(DATA IN THIS EXERCISE begins)
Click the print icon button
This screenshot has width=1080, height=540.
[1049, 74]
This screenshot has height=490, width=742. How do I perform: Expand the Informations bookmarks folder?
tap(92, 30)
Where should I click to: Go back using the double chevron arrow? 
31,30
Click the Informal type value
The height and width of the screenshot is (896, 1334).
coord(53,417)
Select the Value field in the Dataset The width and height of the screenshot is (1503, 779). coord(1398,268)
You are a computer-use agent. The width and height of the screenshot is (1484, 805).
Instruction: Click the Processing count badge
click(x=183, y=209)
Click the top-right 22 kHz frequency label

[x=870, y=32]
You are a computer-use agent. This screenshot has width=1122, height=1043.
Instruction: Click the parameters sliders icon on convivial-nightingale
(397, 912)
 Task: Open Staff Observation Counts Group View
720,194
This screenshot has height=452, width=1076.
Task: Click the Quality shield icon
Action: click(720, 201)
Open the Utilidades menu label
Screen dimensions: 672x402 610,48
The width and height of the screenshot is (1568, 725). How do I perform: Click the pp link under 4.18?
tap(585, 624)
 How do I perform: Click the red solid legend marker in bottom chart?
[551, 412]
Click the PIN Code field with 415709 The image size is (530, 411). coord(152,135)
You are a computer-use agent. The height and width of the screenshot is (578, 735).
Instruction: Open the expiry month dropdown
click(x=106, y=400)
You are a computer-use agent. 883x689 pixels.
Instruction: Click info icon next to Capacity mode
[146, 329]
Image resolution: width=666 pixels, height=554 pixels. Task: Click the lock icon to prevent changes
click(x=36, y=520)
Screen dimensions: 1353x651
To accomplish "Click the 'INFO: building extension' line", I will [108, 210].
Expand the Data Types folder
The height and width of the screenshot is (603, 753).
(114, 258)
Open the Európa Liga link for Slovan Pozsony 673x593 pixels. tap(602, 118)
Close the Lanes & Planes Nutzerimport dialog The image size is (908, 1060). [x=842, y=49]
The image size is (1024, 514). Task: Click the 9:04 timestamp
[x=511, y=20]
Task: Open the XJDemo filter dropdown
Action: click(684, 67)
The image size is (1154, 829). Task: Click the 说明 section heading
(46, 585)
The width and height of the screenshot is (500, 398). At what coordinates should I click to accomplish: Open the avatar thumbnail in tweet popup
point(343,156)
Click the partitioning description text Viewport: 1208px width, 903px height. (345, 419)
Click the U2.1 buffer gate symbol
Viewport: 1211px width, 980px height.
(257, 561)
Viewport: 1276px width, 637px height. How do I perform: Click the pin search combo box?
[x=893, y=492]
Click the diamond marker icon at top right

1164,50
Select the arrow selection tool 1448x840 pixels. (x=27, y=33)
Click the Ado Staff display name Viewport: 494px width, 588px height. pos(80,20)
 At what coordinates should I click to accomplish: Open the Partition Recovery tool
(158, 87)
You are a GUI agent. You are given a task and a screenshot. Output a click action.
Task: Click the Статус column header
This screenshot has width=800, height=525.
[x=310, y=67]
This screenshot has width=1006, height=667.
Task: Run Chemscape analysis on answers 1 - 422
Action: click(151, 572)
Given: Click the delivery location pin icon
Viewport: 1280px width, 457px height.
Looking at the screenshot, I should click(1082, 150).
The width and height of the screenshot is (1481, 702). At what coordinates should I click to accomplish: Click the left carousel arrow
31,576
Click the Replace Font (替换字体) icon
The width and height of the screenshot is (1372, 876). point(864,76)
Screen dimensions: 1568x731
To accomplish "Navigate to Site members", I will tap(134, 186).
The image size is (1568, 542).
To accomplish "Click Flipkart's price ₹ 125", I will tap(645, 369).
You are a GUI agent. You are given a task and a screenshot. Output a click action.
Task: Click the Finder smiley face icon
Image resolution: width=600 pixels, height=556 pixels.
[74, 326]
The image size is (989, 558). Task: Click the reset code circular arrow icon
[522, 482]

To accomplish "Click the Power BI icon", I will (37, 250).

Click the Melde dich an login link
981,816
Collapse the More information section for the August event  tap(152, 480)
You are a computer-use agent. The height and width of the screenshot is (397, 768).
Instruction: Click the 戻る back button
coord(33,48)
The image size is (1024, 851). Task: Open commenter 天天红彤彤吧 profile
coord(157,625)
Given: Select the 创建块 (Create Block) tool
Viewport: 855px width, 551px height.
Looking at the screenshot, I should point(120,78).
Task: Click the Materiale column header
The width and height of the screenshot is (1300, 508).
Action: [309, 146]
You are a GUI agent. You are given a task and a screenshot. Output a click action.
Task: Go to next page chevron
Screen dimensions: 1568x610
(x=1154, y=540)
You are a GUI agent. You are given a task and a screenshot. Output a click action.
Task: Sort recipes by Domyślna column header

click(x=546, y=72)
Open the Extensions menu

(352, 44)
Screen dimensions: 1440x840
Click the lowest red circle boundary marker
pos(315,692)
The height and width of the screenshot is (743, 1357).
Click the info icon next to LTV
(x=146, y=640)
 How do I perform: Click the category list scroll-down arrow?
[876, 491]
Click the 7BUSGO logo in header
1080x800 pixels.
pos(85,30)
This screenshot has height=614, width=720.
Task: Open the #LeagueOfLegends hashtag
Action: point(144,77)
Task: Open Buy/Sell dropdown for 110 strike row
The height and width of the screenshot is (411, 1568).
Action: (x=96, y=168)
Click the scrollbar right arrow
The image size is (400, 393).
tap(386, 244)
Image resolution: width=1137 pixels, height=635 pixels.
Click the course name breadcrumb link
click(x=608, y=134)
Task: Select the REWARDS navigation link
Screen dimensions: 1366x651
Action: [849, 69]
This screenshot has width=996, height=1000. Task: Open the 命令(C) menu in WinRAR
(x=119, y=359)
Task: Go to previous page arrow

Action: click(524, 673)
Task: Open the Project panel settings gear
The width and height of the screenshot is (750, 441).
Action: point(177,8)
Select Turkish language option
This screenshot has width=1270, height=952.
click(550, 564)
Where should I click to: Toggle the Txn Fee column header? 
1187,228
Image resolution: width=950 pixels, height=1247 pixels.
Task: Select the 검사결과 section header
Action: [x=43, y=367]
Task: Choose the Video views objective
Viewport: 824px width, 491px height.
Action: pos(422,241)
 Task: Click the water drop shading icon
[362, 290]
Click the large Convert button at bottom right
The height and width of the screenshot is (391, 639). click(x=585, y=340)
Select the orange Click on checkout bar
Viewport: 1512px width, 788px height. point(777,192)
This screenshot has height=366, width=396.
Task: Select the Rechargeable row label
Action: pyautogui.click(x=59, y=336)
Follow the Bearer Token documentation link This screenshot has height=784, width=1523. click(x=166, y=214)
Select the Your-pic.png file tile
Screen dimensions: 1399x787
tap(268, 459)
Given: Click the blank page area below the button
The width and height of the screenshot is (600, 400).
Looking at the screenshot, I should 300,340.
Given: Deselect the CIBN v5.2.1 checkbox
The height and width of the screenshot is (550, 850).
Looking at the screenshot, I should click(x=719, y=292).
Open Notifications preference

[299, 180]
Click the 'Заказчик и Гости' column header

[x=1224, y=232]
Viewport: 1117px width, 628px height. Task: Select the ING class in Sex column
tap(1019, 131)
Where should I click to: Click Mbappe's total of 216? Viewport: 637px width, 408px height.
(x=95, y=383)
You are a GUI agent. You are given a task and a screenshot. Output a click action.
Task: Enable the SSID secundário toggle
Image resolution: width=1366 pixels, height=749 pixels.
(DATA IN THIS EXERCISE ends)
• PROBLEM STATEMENT: Reproduce each entry word for word.

• TASK RESULT:
Click the print icon button
This screenshot has width=1080, height=540.
[1049, 74]
This screenshot has height=490, width=742. How do I perform: Expand the Informations bookmarks folder?
tap(92, 30)
Where should I click to: Go back using the double chevron arrow? 
31,30
Click the Informal type value
The height and width of the screenshot is (896, 1334).
coord(53,417)
Select the Value field in the Dataset The width and height of the screenshot is (1503, 779). coord(1398,268)
You are a computer-use agent. The width and height of the screenshot is (1484, 805).
Instruction: Click the Processing count badge
click(x=183, y=209)
Click the top-right 22 kHz frequency label

[x=870, y=32]
You are a computer-use agent. This screenshot has width=1122, height=1043.
Instruction: Click the parameters sliders icon on convivial-nightingale
(397, 912)
 Task: Open Staff Observation Counts Group View
720,194
This screenshot has height=452, width=1076.
Task: Click the Quality shield icon
Action: click(720, 201)
Open the Utilidades menu label
Screen dimensions: 672x402 610,48
The width and height of the screenshot is (1568, 725). How do I perform: Click the pp link under 4.18?
tap(585, 624)
 How do I perform: Click the red solid legend marker in bottom chart?
[551, 412]
Click the PIN Code field with 415709 The image size is (530, 411). coord(152,135)
You are a computer-use agent. The height and width of the screenshot is (578, 735).
Instruction: Open the expiry month dropdown
click(x=106, y=400)
You are a computer-use agent. 883x689 pixels.
Instruction: Click info icon next to Capacity mode
[146, 329]
Image resolution: width=666 pixels, height=554 pixels. Task: Click the lock icon to prevent changes
click(x=36, y=520)
Screen dimensions: 1353x651
To accomplish "Click the 'INFO: building extension' line", I will [108, 210].
Expand the Data Types folder
The height and width of the screenshot is (603, 753).
(114, 258)
Open the Európa Liga link for Slovan Pozsony 673x593 pixels. tap(602, 118)
Close the Lanes & Planes Nutzerimport dialog The image size is (908, 1060). [x=842, y=49]
The image size is (1024, 514). Task: Click the 9:04 timestamp
[x=511, y=20]
Task: Open the XJDemo filter dropdown
Action: click(684, 67)
The image size is (1154, 829). Task: Click the 说明 section heading
(46, 585)
The width and height of the screenshot is (500, 398). At what coordinates should I click to accomplish: Open the avatar thumbnail in tweet popup
point(343,156)
Click the partitioning description text Viewport: 1208px width, 903px height. (345, 419)
Click the U2.1 buffer gate symbol
Viewport: 1211px width, 980px height.
(257, 561)
Viewport: 1276px width, 637px height. How do I perform: Click the pin search combo box?
[x=893, y=492]
Click the diamond marker icon at top right

1164,50
Select the arrow selection tool 1448x840 pixels. (x=27, y=33)
Click the Ado Staff display name Viewport: 494px width, 588px height. pos(80,20)
 At what coordinates should I click to accomplish: Open the Partition Recovery tool
(158, 87)
You are a GUI agent. You are given a task and a screenshot. Output a click action.
Task: Click the Статус column header
This screenshot has width=800, height=525.
[x=310, y=67]
This screenshot has width=1006, height=667.
Task: Run Chemscape analysis on answers 1 - 422
Action: click(151, 572)
Given: Click the delivery location pin icon
Viewport: 1280px width, 457px height.
Looking at the screenshot, I should click(1082, 150).
The width and height of the screenshot is (1481, 702). At what coordinates should I click to accomplish: Click the left carousel arrow
31,576
Click the Replace Font (替换字体) icon
The width and height of the screenshot is (1372, 876). point(864,76)
Screen dimensions: 1568x731
To accomplish "Navigate to Site members", I will tap(134, 186).
The image size is (1568, 542).
To accomplish "Click Flipkart's price ₹ 125", I will tap(645, 369).
You are a GUI agent. You are given a task and a screenshot. Output a click action.
Task: Click the Finder smiley face icon
Image resolution: width=600 pixels, height=556 pixels.
[74, 326]
The image size is (989, 558). Task: Click the reset code circular arrow icon
[522, 482]

To accomplish "Click the Power BI icon", I will (37, 250).

Click the Melde dich an login link
981,816
Collapse the More information section for the August event  tap(152, 480)
You are a computer-use agent. The height and width of the screenshot is (397, 768).
Instruction: Click the 戻る back button
coord(33,48)
The image size is (1024, 851). Task: Open commenter 天天红彤彤吧 profile
coord(157,625)
Given: Select the 创建块 (Create Block) tool
Viewport: 855px width, 551px height.
Looking at the screenshot, I should point(120,78).
Task: Click the Materiale column header
The width and height of the screenshot is (1300, 508).
Action: [309, 146]
You are a GUI agent. You are given a task and a screenshot. Output a click action.
Task: Go to next page chevron
Screen dimensions: 1568x610
(x=1154, y=540)
You are a GUI agent. You are given a task and a screenshot. Output a click action.
Task: Sort recipes by Domyślna column header

click(x=546, y=72)
Open the Extensions menu

(352, 44)
Screen dimensions: 1440x840
Click the lowest red circle boundary marker
pos(315,692)
The height and width of the screenshot is (743, 1357).
Click the info icon next to LTV
(x=146, y=640)
 How do I perform: Click the category list scroll-down arrow?
[876, 491]
Click the 7BUSGO logo in header
1080x800 pixels.
pos(85,30)
This screenshot has height=614, width=720.
Task: Open the #LeagueOfLegends hashtag
Action: point(144,77)
Task: Open Buy/Sell dropdown for 110 strike row
The height and width of the screenshot is (411, 1568).
Action: (x=96, y=168)
Click the scrollbar right arrow
The image size is (400, 393).
tap(386, 244)
Image resolution: width=1137 pixels, height=635 pixels.
Click the course name breadcrumb link
click(x=608, y=134)
Task: Select the REWARDS navigation link
Screen dimensions: 1366x651
Action: [849, 69]
This screenshot has width=996, height=1000. Task: Open the 命令(C) menu in WinRAR
(x=119, y=359)
Task: Go to previous page arrow

Action: click(524, 673)
Task: Open the Project panel settings gear
The width and height of the screenshot is (750, 441).
Action: point(177,8)
Select Turkish language option
This screenshot has width=1270, height=952.
click(550, 564)
Where should I click to: Toggle the Txn Fee column header? 
1187,228
Image resolution: width=950 pixels, height=1247 pixels.
Task: Select the 검사결과 section header
Action: [x=43, y=367]
Task: Choose the Video views objective
Viewport: 824px width, 491px height.
Action: pos(422,241)
 Task: Click the water drop shading icon
[362, 290]
Click the large Convert button at bottom right
The height and width of the screenshot is (391, 639). click(x=585, y=340)
Select the orange Click on checkout bar
Viewport: 1512px width, 788px height. point(777,192)
This screenshot has height=366, width=396.
Task: Select the Rechargeable row label
Action: pyautogui.click(x=59, y=336)
Follow the Bearer Token documentation link This screenshot has height=784, width=1523. click(x=166, y=214)
Select the Your-pic.png file tile
Screen dimensions: 1399x787
tap(268, 459)
Given: Click the blank page area below the button
The width and height of the screenshot is (600, 400).
Looking at the screenshot, I should 300,340.
Given: Deselect the CIBN v5.2.1 checkbox
The height and width of the screenshot is (550, 850).
Looking at the screenshot, I should click(x=719, y=292).
Open Notifications preference

[299, 180]
Click the 'Заказчик и Гости' column header

[x=1224, y=232]
Viewport: 1117px width, 628px height. Task: Select the ING class in Sex column
tap(1019, 131)
Where should I click to: Click Mbappe's total of 216? Viewport: 637px width, 408px height.
(x=95, y=383)
You are a GUI agent. You are given a task and a screenshot. Output a click action.
Task: Enable the SSID secundário toggle
Image resolution: width=1366 pixels, height=749 pixels.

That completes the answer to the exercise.